Myriam, que estaba aguardando la noticia en un café, recibió una llamada de un colega de Mario del periódico.
—¡Gran noticia! ¡Felicidades! ¡Hemos ganado! ¡Hemos ganado! ¡Hasta el último tanto!
«Después de veintitrés días en prisión —informó la RAI, la televisión nacional de Italia—, el periodista Mario Spezi, acusado de obstrucción a la justicia en los asesinatos en serie de Florencia, ha sido puesto en libertad por decisión del Tribunal de Revisión». Las tres jueces ni siquiera habían puesto condiciones a la liberación, como era habitual. Ni arresto domiciliario, ni retirada del pasaporte. Spezi fue puesto en libertad de forma absoluta e incondicional.
El revés para el fiscal del ministerio público de Perugia fue terrible.
Un guardia entró en la celda de Spezi con una bolsa de basura negra.
—Deprisa, mete todas tus cosas aquí.
Spezi lo metió todo, pero al volverse para salir; el guardia bloqueó la puerta. Quedaba una última vejación.

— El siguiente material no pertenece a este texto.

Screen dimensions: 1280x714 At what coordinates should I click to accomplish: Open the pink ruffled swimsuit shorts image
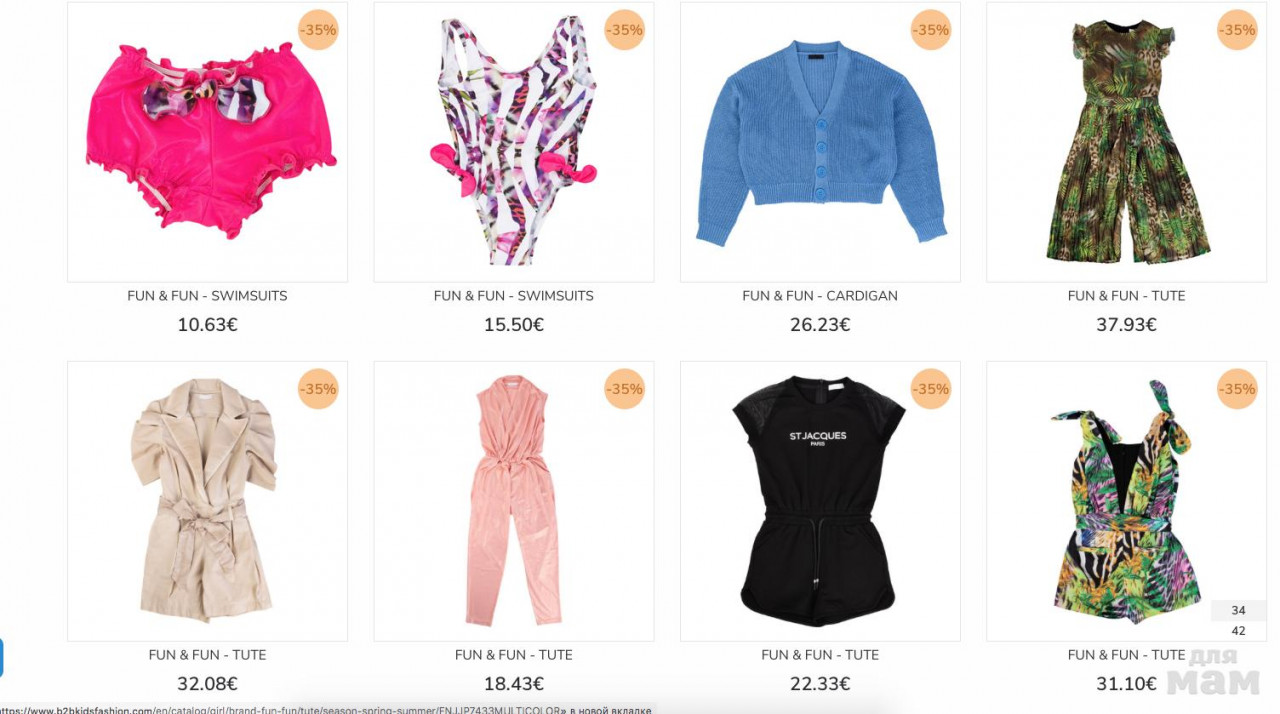207,141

—Antes de irte —dijo el guardia— tienes que limpiar tu celda.
Spezi pensó que bromeaba.
—Nunca pedí venir aquí —dijo— y fui ilegalmente encarcelado. Si la quieres limpia, límpiala tú.
El guardia afiló la mirada, cogió la puerta de metal de las manos de Spezi y la cerró de un portazo. Giró la llave.
—¡Si tanto te gusta puedes quedarte! —gritó antes de alejarse.
Spezi no podía creerlo. Se agarró a los barrotes.
—Escucha bien, cretino. Sé cómo te llamas y si no me dejas salir ahora mismo, te denunciaré por detención ilegal. ¿Lo entiendes? Te denunciaré.
El guardia aminoró el paso, siguió hacia su puesto, luego giró lentamente sobre sus talones y regresó, como concediéndole condescendientemente la razón, y abrió la puerta. Spezi fue entregado a otro guardia de rostro pétreo, que lo acompañó a una sala de espera.
—¿Por qué no me deja salir? —preguntó Spezi.
—Hay papeleo que rellenar. Y… —El guardia titubeó—. También debemos mantener el orden público ahí fuera.
Spezi salió finalmente de la cárcel Capanne, con la bolsa de basura negra en la mano. Una multitud de periodistas y espectadores lo recibió con un clamor.
Niccoló fue el primero en telefonearme.
—¡Excelentes noticias! —gritó—. ¡Spezi está libre!